Yellow fever virus (YFV) is the prototype flavivirus and is historically the most important arthropod-borne viral pathogen of humans worldwide with ~200,000 infections annually and a mortality of ~50% in those who develop severe symptoms. YFV is endemic throughout Africa and South America and had been largely controlled through mass vaccination. The YFV vaccine 17D is considered one of the most effective live-attenuated virus (LAV) vaccines ever developed. Even so, every 10-year boosts have been recommended to maintain immunity. However, falling vaccination rates have led to a dramatic resurgence of disease in both Africa and South America, and subsequent vaccination campaigns have depleted the global supply of 17D. In response to these vaccine shortages, the WHO and CDC revised the 10-year boost to a once-in-a-lifetime vaccination recommendation, despite limited supporting data: although serosurveys find that ~90% of vaccinees have detectable neutralizing antibodies to YFV, careful review of these surveys finds that among individuals living in YFV non-endemic settings, at least 20% of YFV vaccinees lack detectable neutralizing antibodies at >10 years post-vaccination. While this finding must be critically evaluated in the context of ongoing outbreaks and vaccine shortages, it also represents a unique opportunity to study how 17D induces and maintains neutralizing antibodies in some vaccinees but not in others. Our central premise is that long-term YFV immunity is established by host immune activation in response to vaccine viremia at the time of vaccination: downstream effects of detectable differences in duration and magnitude of vaccine viremia at vaccination determine whether or not a vaccinee develops life-long immunity. We propose to evaluate this premise and its broader implications in three separate Aims:
Aim 1 tests the hypothesis that vaccine viremia correlates with the long-term durability of of YFV neutralizing antibodies. We will enroll YFV pre-vaccinees and prospectively characterize acute vaccine viremia, acute innate immune and adaptive immune responses, and neutralizing antibody titers up to 5 years thereafter.

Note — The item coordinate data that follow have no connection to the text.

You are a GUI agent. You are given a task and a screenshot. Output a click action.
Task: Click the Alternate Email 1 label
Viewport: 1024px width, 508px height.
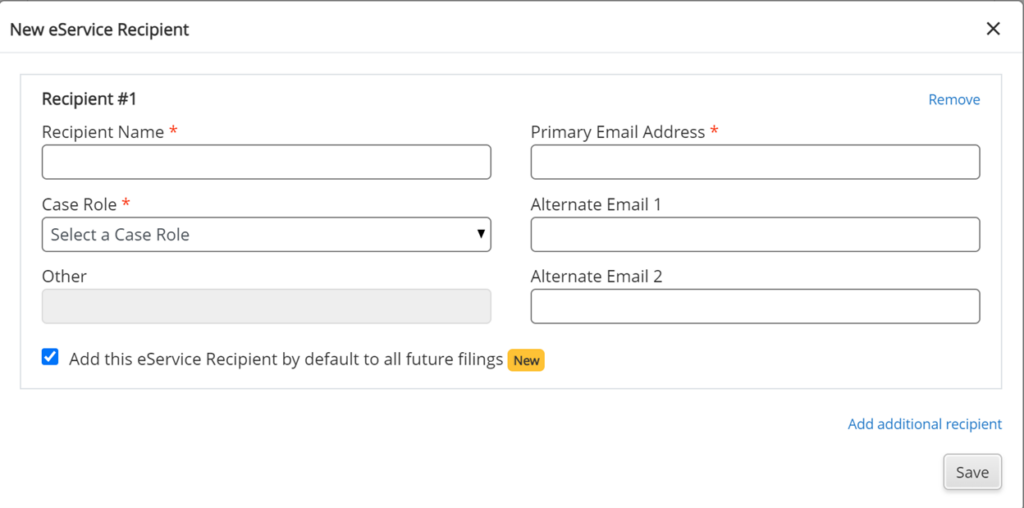pyautogui.click(x=596, y=204)
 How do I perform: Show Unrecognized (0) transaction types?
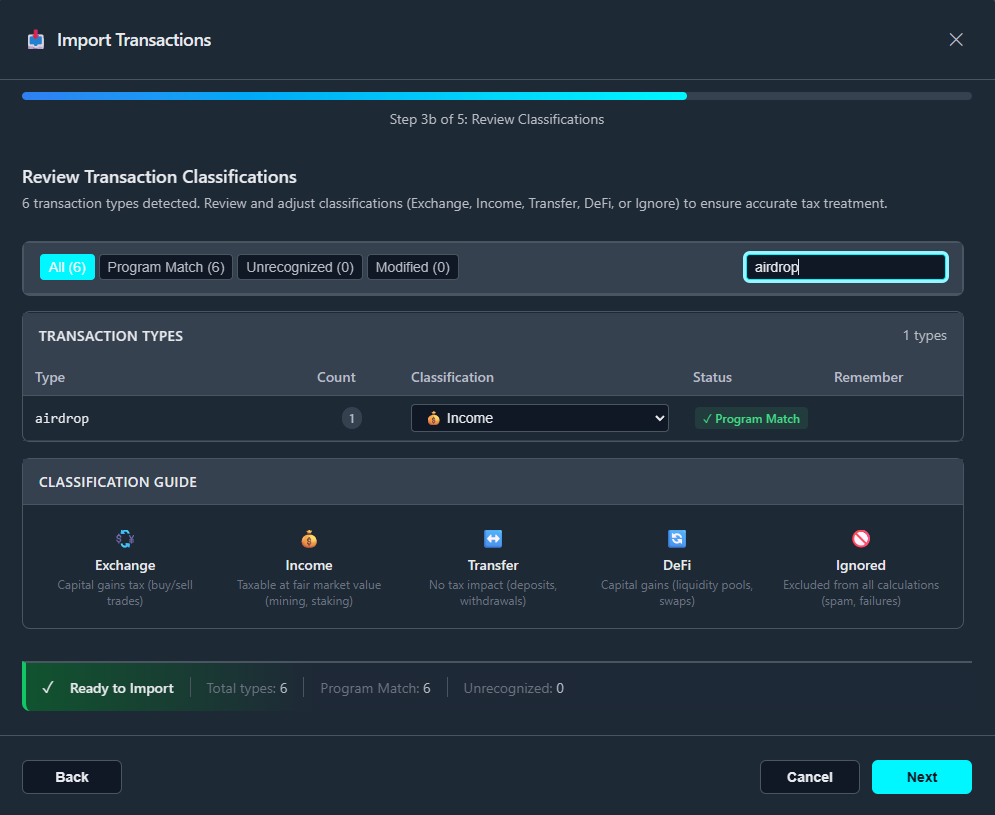click(300, 267)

Aim 2 tests the hypothesis that at least 20% of 17D vaccinated subjects will lose YFV immunity between 3- and 7-years post vaccination. We will recruit and prospectively follow a cohort of 17D vaccinees vaccinated 2-3 years prior to enrollment, comparing changes in YFV neutralizing antibodies and other immune markers over time and characterizing individual and cohort antibody decay kinetics.
In Aim 3 we use 17D revaccination as a live-virus challenge to test the hypothesis that neutralizing antibody titers correlate with YFV protection. We will prospectively characterize pre-boost antibodies titers, vaccine viremia, acute immune responses and post-boost titers in vaccinees receiving boost 17D vaccinations. We expect to identify neutralizing antibody titers above which sterilizing immunity is conferred and titers below which it is not.

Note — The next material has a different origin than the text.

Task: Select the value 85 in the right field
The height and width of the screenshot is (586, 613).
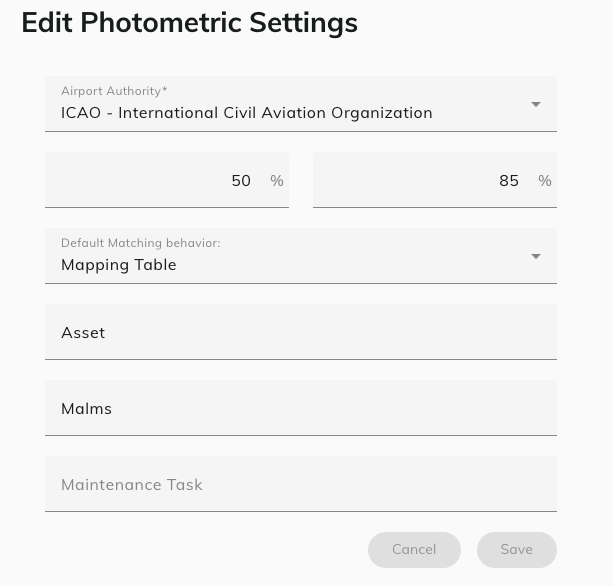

These Aims will set a foundation for future studies to further dissect determinants of 17D and other LAV induced immunity and establish metrics that could allow efficient prioritization of 17D vaccination and optimize 17D use in the face of current and future outbreaks.
The proposed research evaluates immunity induced by the yellow fever vaccine 17D in humans. This knowledge is critical to understanding the determinants and correlates of yellow fever virus immunity as well as effective evaluation and improvement of this vaccine that is critical to control this globally important disease. The results of this project are highly and directly relevant to the NIH?s mission fostering innovative research strategies to reduce the burden of illness and disease.